Previously in this column I have described the next period of say 5 years as one of rising autocracy and suppression of rights, but the sudden social, economic and political power-balance changes brought about by the pandemic has made it necessary to change this expectation. It will be more correct to define the coming say two years as a phase of rising conflict between swelling mass anger and state whose authoritarian thirst is not yet assuaged. The factors creating this new situation are:
* Covid-19 will remain with us probably all of 2021 and into 2022 and the proportions of the pandemic seem to be worsening.
* Prices of food and essentials are rising and shortages are manifest; these trends will worsen for some years.
* Going to work is getting harder and as the economy worsens formal unemployment will rise.
* There seems little prospect of international rating agencies lifting Sri Lanka above junk status in the foreseeable future. This is will aggravate balance of payments deficits and contribute to shortages and rising prices. The rupee has fallen to about LKR 200 to a US$ and could drift to about 250 by end 2022.

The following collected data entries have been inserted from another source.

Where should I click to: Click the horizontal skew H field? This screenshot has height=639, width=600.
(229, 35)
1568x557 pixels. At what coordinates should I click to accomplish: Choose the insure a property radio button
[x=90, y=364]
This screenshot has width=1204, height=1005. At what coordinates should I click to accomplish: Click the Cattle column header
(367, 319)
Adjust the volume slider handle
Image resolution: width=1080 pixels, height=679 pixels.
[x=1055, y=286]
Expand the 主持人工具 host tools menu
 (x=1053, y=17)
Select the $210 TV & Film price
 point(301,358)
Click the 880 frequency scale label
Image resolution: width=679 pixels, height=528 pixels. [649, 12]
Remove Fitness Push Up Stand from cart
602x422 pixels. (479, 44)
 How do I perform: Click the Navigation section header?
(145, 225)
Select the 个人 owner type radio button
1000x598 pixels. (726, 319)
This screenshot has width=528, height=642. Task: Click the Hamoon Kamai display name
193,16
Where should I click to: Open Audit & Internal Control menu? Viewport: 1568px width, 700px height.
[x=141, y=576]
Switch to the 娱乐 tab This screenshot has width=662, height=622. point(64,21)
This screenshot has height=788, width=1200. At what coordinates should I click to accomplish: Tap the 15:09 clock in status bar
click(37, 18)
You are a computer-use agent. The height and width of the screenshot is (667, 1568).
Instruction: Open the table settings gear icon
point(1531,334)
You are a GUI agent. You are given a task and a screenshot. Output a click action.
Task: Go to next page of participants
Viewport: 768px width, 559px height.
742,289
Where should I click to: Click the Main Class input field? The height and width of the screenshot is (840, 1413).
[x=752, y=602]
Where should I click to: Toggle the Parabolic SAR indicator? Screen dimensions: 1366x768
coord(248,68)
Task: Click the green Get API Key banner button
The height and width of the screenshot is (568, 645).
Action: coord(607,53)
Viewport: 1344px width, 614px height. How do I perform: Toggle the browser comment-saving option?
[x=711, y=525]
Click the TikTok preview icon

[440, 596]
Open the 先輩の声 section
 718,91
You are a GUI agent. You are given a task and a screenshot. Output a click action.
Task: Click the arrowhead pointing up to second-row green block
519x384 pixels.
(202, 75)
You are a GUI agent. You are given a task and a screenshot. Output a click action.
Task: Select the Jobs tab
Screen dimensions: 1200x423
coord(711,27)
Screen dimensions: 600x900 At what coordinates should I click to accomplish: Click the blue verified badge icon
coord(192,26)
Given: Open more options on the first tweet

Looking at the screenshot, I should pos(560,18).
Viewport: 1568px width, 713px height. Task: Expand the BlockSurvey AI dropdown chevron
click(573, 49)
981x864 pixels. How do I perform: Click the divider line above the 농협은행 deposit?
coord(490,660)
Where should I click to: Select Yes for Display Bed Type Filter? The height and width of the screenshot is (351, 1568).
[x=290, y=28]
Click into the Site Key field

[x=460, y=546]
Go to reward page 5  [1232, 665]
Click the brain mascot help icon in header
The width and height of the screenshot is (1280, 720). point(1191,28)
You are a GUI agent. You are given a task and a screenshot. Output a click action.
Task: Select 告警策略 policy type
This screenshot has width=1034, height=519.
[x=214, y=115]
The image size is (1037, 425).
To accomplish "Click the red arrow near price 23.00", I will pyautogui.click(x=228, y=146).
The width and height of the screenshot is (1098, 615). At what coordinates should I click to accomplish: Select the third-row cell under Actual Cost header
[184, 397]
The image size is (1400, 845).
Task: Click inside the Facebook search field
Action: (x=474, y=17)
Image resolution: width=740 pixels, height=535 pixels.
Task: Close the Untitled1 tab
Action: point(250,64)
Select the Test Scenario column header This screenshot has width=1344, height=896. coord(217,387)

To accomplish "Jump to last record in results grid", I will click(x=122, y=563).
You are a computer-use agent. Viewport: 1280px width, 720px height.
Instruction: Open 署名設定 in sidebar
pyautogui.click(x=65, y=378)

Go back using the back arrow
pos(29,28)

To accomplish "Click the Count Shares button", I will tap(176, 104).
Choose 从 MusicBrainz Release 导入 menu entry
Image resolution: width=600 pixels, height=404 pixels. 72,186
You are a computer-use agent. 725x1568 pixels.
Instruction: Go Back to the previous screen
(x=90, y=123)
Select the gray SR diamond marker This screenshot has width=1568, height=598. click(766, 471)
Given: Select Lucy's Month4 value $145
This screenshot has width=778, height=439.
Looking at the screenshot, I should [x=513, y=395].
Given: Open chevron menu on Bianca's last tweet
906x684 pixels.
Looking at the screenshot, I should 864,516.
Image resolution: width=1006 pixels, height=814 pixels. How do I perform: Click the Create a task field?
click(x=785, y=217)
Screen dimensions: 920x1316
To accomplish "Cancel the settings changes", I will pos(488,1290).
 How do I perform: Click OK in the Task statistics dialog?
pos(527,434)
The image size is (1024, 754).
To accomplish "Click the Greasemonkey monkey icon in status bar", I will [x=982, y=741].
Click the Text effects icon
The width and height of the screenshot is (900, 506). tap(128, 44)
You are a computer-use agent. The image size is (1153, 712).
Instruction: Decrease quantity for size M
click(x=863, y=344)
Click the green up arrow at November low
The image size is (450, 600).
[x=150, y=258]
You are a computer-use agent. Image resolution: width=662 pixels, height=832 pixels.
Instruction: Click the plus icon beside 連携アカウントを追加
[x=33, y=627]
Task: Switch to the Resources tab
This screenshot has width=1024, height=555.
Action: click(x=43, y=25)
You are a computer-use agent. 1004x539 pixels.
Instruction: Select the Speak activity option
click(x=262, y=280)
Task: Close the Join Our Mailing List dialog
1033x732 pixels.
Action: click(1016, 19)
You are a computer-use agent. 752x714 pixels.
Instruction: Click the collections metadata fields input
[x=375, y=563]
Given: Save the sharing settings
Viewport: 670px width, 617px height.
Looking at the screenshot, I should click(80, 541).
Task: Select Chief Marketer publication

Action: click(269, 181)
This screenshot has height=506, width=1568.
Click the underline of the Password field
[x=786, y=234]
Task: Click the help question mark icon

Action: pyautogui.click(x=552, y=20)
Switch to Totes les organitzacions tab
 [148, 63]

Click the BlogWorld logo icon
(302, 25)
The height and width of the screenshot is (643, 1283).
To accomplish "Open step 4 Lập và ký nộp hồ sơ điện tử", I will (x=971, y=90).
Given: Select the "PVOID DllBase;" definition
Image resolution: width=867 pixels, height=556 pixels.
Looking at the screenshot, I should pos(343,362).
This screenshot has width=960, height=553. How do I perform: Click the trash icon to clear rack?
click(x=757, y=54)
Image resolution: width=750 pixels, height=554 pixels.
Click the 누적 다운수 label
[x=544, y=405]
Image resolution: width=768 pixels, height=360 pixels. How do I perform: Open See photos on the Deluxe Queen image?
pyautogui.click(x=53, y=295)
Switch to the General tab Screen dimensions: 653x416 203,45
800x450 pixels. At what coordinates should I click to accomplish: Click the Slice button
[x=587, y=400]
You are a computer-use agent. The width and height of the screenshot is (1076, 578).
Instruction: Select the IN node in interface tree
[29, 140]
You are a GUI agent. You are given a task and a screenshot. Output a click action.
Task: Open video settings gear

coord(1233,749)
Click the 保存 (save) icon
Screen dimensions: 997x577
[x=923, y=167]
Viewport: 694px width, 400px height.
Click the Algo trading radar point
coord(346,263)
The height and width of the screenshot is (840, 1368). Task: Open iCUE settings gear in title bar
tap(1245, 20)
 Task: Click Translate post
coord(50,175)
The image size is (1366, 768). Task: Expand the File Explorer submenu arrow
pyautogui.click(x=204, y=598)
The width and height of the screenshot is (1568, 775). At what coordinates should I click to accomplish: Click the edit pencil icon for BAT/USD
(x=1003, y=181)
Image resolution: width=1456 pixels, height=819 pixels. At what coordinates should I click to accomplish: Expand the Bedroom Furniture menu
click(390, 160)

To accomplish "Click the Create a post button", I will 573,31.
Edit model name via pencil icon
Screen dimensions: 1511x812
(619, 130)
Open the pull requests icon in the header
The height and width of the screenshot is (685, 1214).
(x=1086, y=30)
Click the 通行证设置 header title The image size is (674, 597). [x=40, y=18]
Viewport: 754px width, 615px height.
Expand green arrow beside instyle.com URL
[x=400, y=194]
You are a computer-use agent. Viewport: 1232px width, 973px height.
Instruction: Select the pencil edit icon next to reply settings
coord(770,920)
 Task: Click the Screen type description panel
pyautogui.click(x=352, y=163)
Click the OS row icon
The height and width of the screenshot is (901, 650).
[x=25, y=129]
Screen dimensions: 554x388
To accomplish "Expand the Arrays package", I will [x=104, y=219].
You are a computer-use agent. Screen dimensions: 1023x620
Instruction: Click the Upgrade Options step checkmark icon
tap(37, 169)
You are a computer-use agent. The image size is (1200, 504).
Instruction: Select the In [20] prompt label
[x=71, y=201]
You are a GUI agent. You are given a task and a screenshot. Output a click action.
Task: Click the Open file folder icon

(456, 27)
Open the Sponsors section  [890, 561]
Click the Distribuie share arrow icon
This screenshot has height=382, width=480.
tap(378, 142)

* The Rajapaksa siblings seem to be clueless what to do. Gotabaya’s military cabal I guess will want to go out guns ablaze if civilian unrest multiplies
* The political side will strain every nerve to put the blame on the Muslims and the Tamils.
* The negative debt repayment outlook will drag on but Sri Lanka may be able to avoid default. However there is a limit to what China will do to bail out this beggar.
* The opposition SBJ, TNA and Muslim parties are gutless and cockles. The masses are not willing to rally behind the JVP, so clear-cut political alternatives are not on the table.
This is the reason why I now prefer to describe the coming years as a period of increasing conflict rather than rising authoritarianism. Authoritarianism will certainly try to increase its heft; 20A give it a degree of constitutional over and the coming new constitution will make matters much worse. On the other hand mass anger may hold these dangerous trends and ambitions in check to some extent. It’s better to leave forecasting open – “unknown unknowns” as Rumsfeld called it.